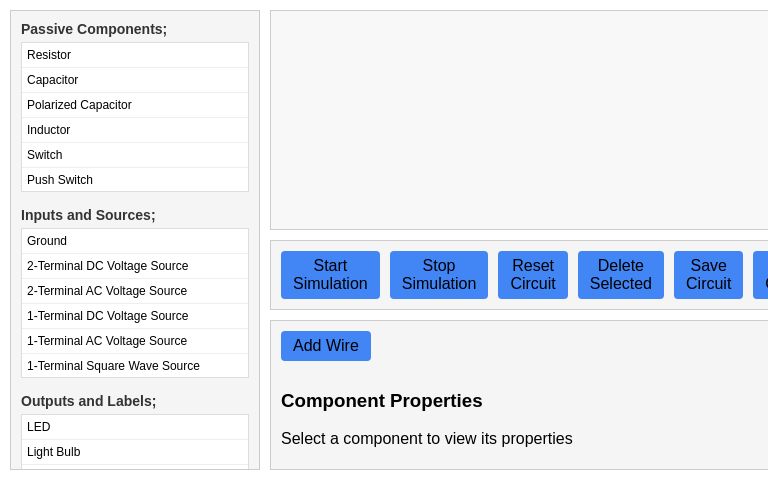Select 2-Terminal DC Voltage Source

(135, 266)
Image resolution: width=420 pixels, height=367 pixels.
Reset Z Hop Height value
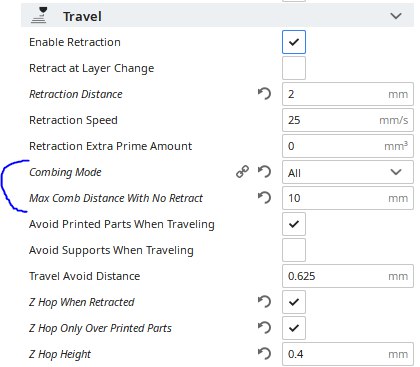[264, 354]
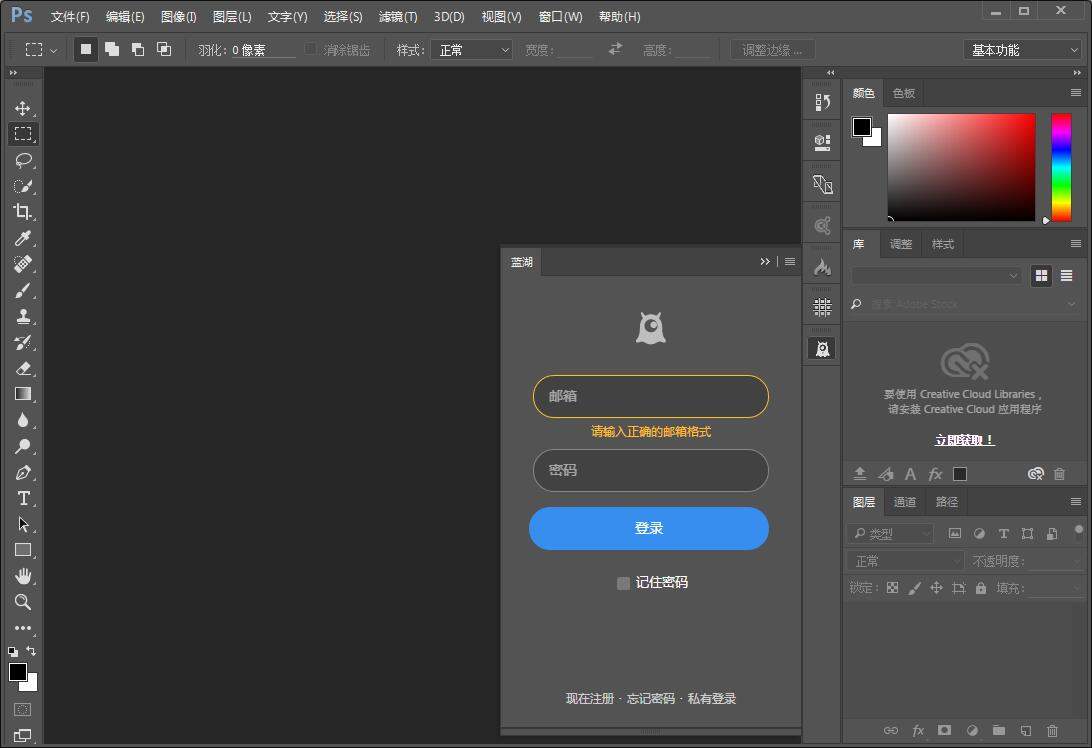Select the Clone Stamp tool
This screenshot has height=748, width=1092.
click(23, 317)
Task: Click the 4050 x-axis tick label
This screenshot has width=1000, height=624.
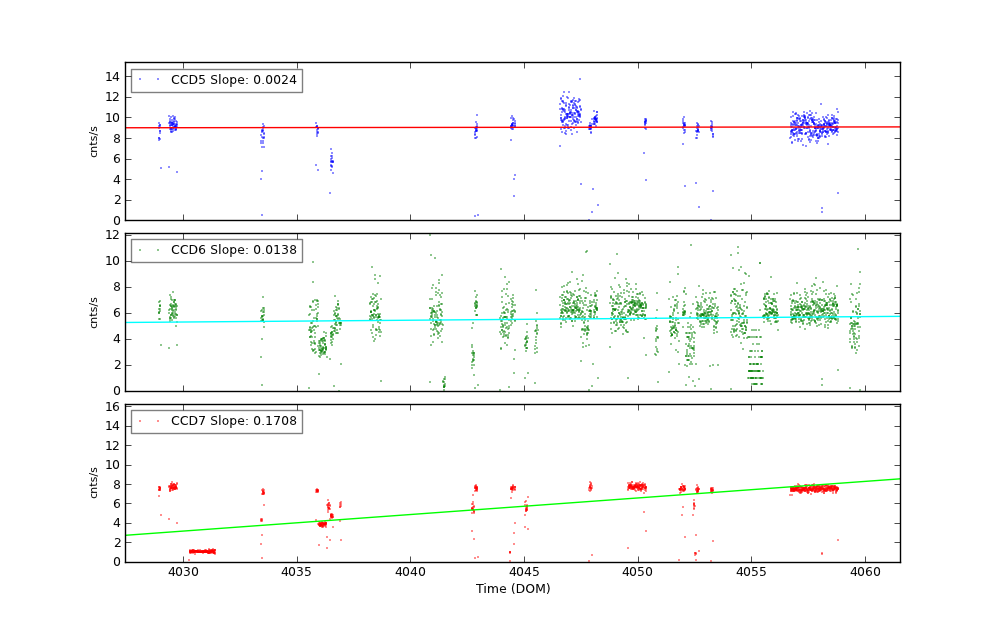Action: (x=638, y=572)
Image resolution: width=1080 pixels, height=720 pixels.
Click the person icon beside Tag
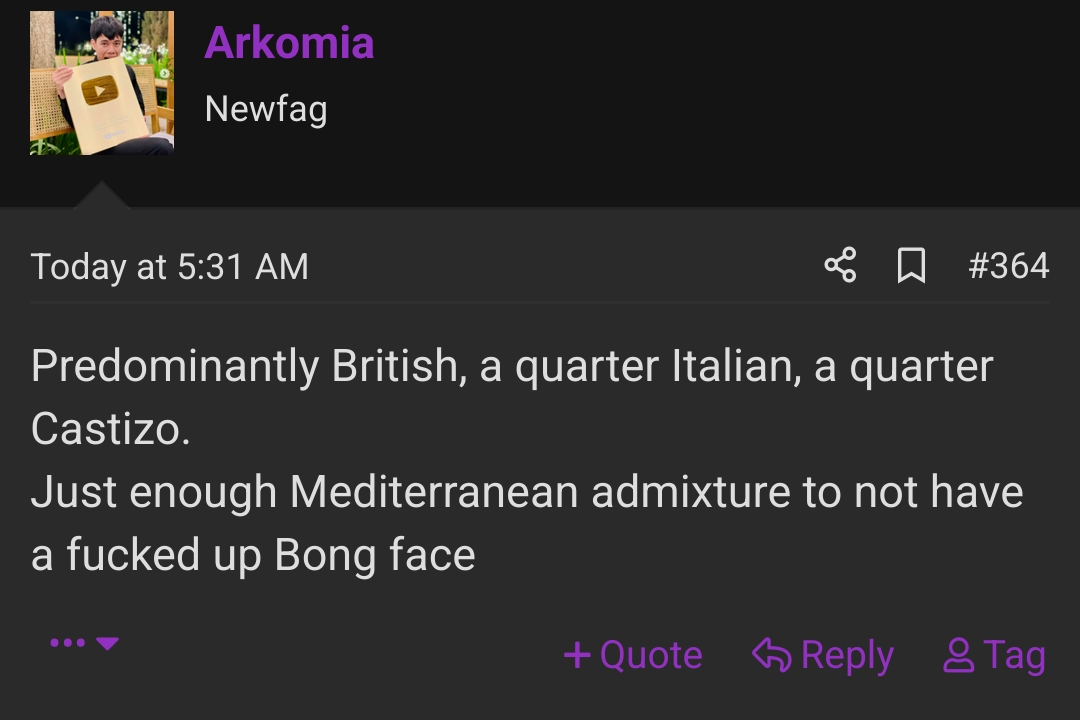point(958,655)
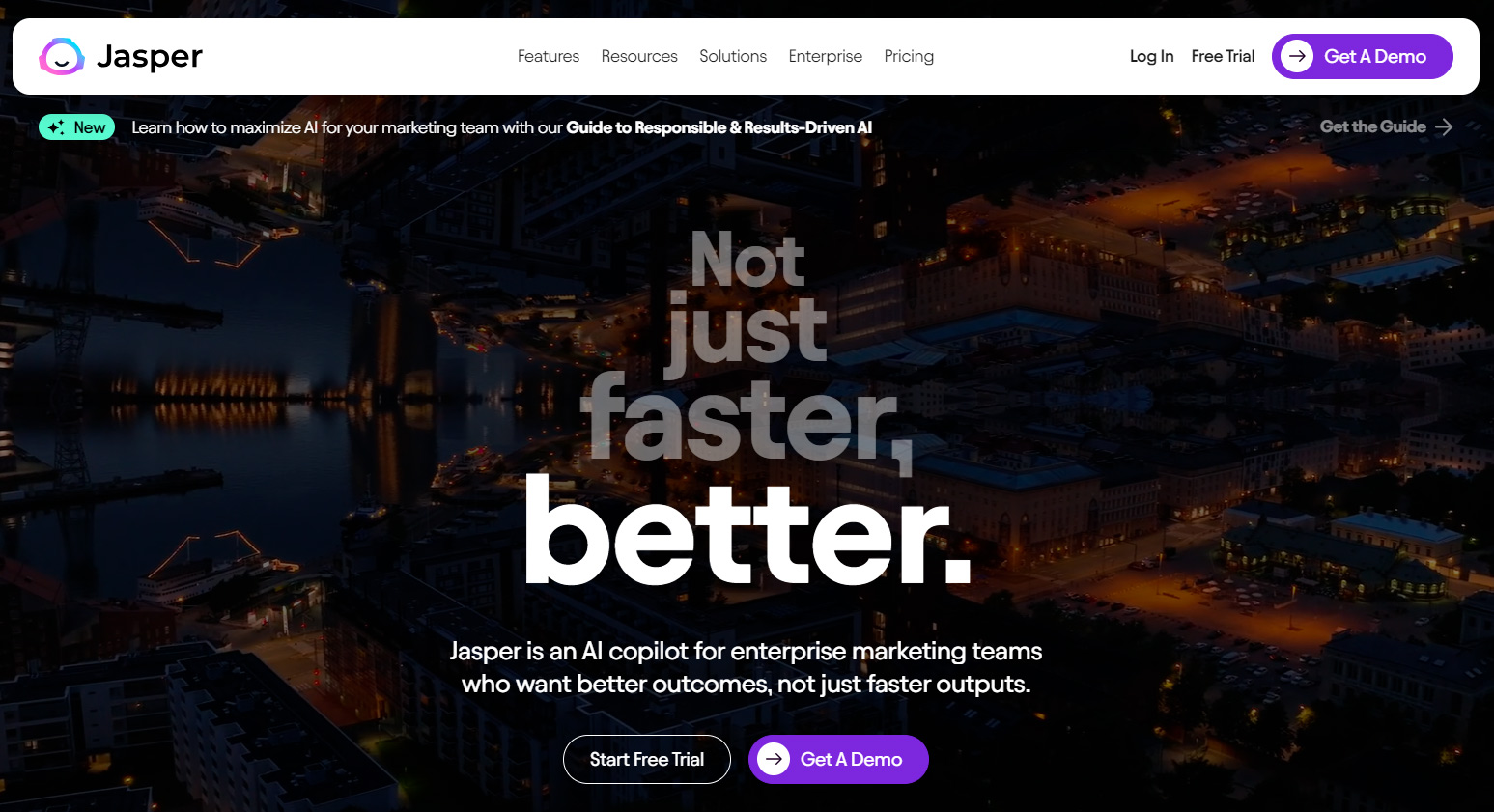
Task: Go to the Enterprise page
Action: [826, 56]
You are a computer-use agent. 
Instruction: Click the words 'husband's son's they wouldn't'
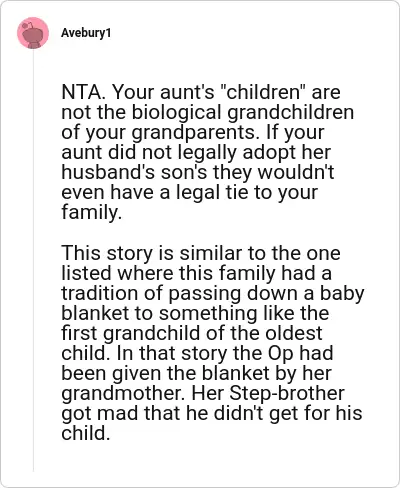[198, 172]
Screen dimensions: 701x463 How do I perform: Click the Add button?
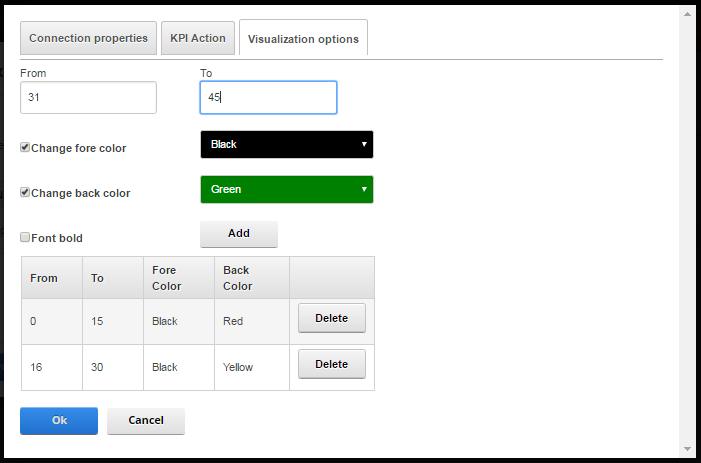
====
--- What is needed ---
Without any pictures, restate word for word only the lines from the one with "Image resolution: width=1080" through the end of the listing.

--- Written response ---
Image resolution: width=1080 pixels, height=720 pixels.
Click the person icon beside Tag
point(958,655)
Task: Go to the Enterprise page
Action: [826, 56]
You are a computer-use agent. 
Instruction: Click the words 'husband's son's they wouldn't'
[198, 172]
Screen dimensions: 701x463 How do I perform: Click the Add button?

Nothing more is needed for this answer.